§ **Task statement**
Note each line in the data holding the string "Open" and report it.

§ **The input**
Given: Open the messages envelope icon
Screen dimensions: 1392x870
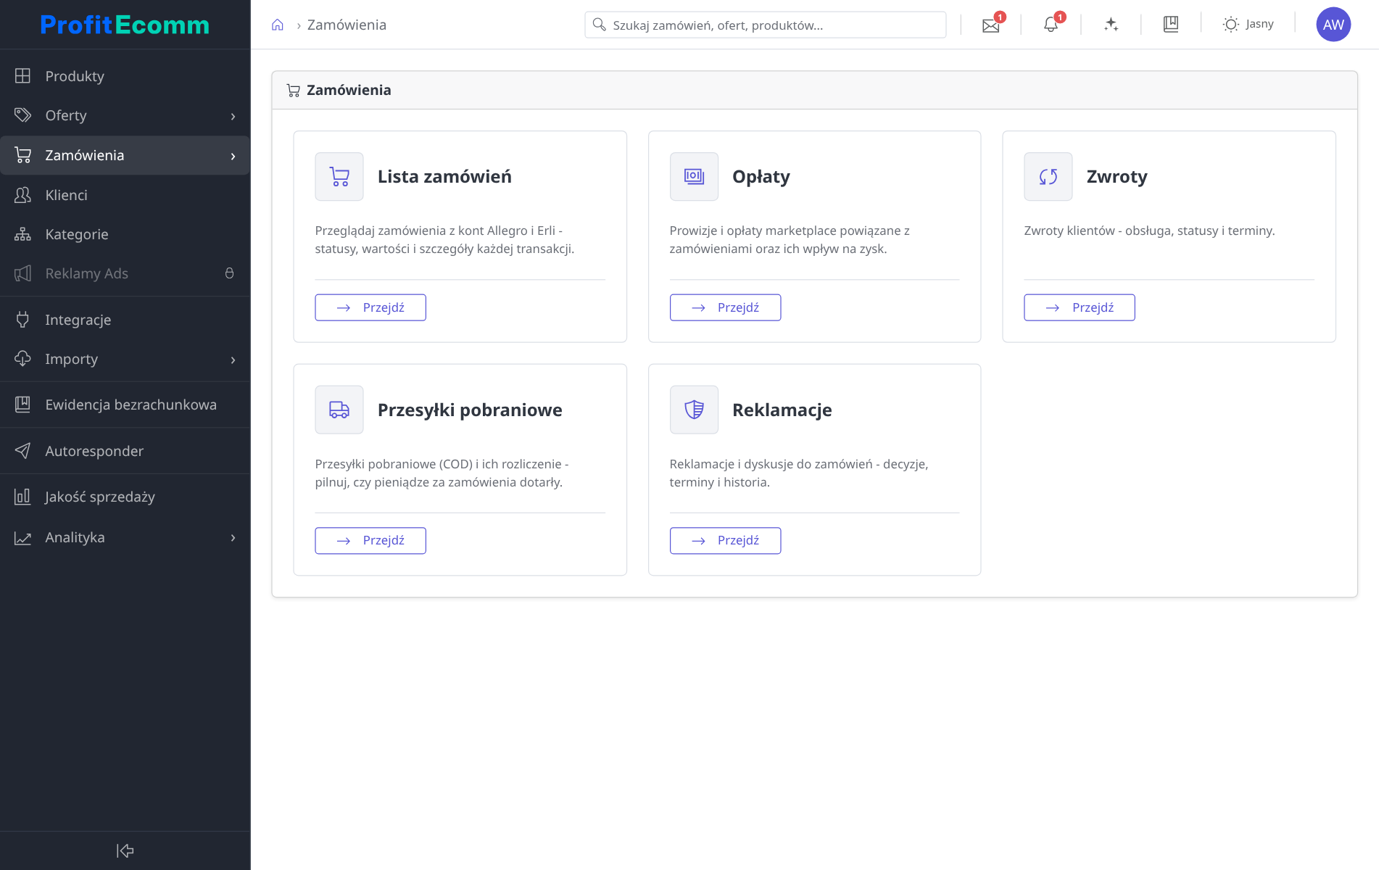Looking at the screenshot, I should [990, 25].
...
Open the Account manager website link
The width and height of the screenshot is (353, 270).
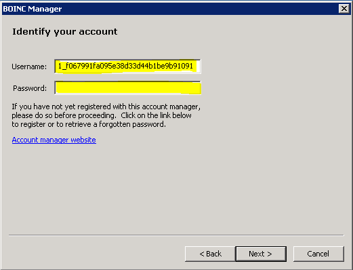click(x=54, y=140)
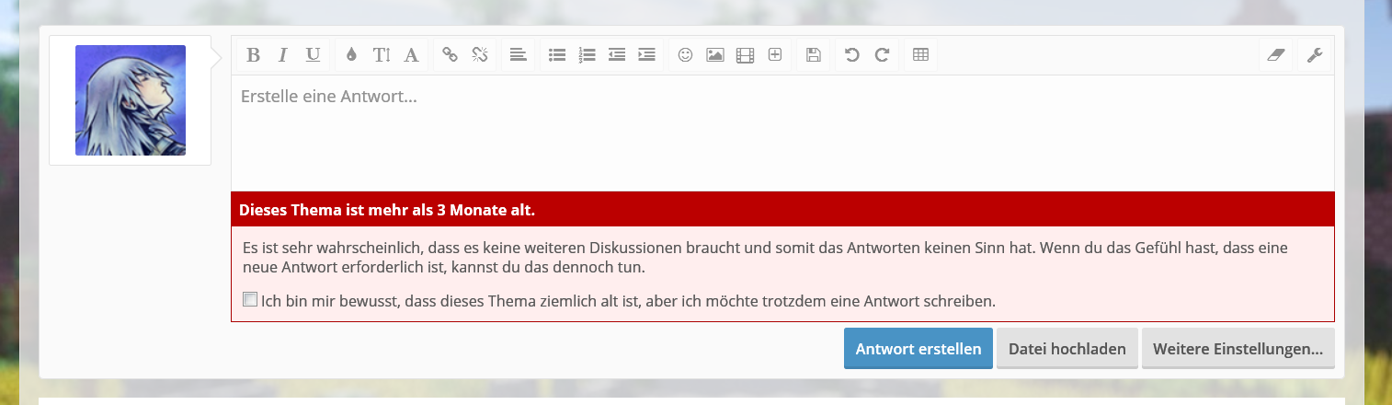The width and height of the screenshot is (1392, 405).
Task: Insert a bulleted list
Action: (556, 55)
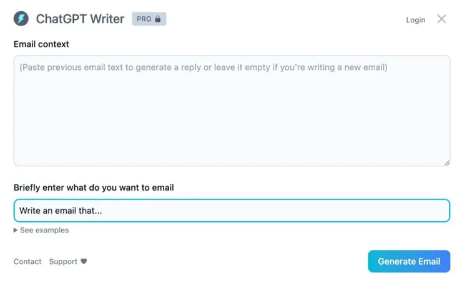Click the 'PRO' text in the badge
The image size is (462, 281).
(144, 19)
* * *
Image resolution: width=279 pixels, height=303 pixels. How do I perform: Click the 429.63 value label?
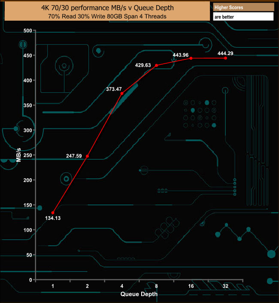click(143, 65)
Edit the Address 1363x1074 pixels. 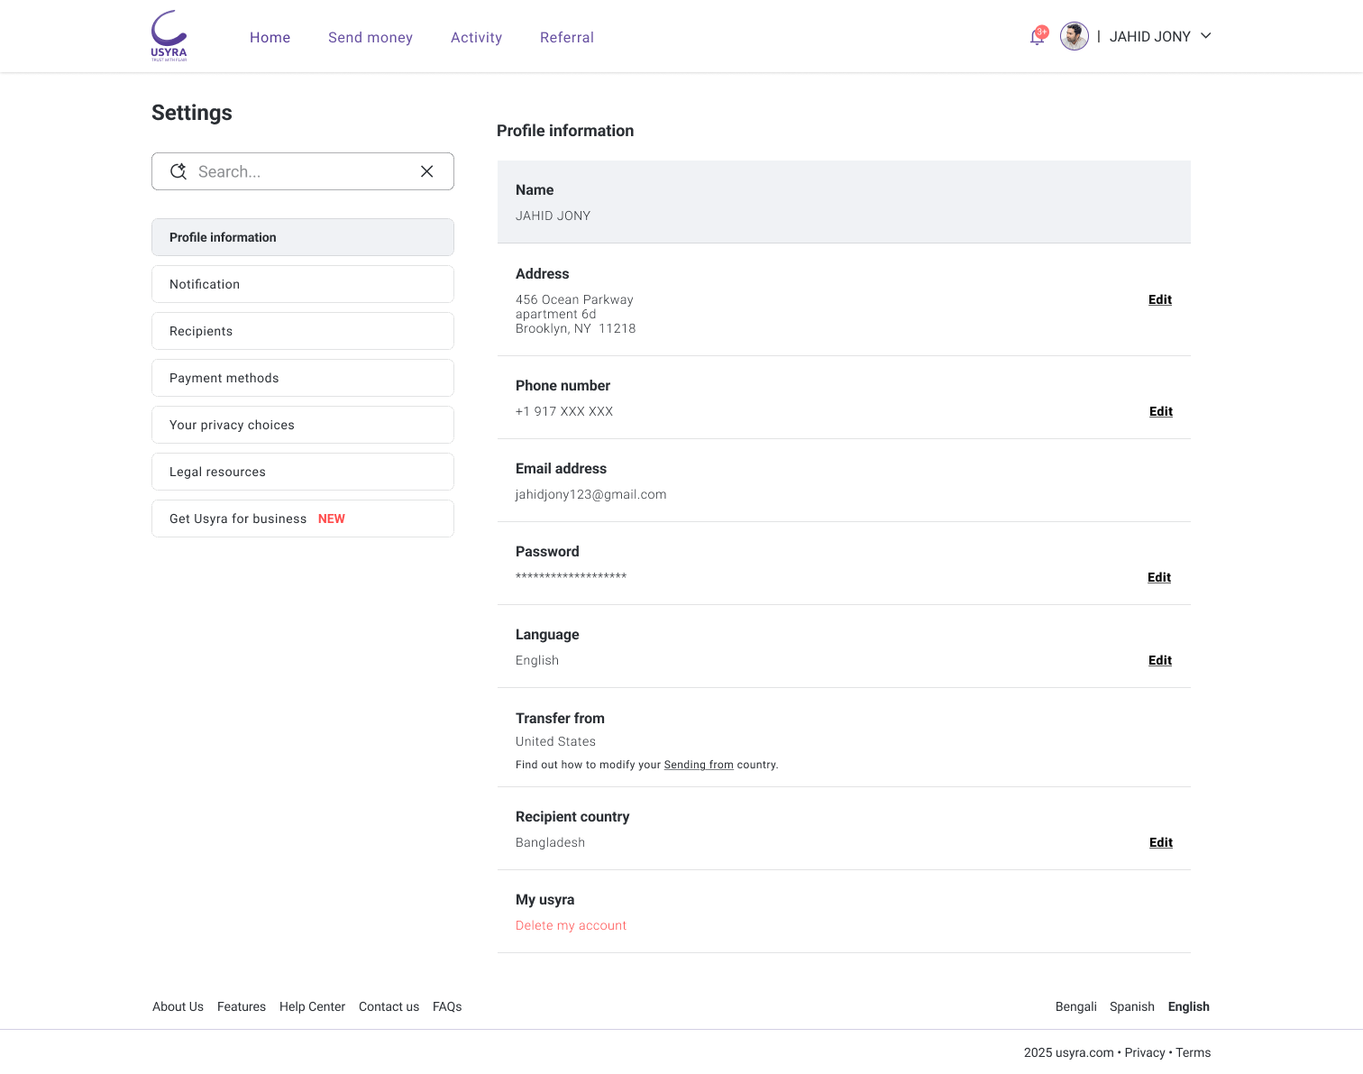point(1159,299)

§ **Output of the exercise**
Given: Open the messages envelope icon
Open the Account manager website link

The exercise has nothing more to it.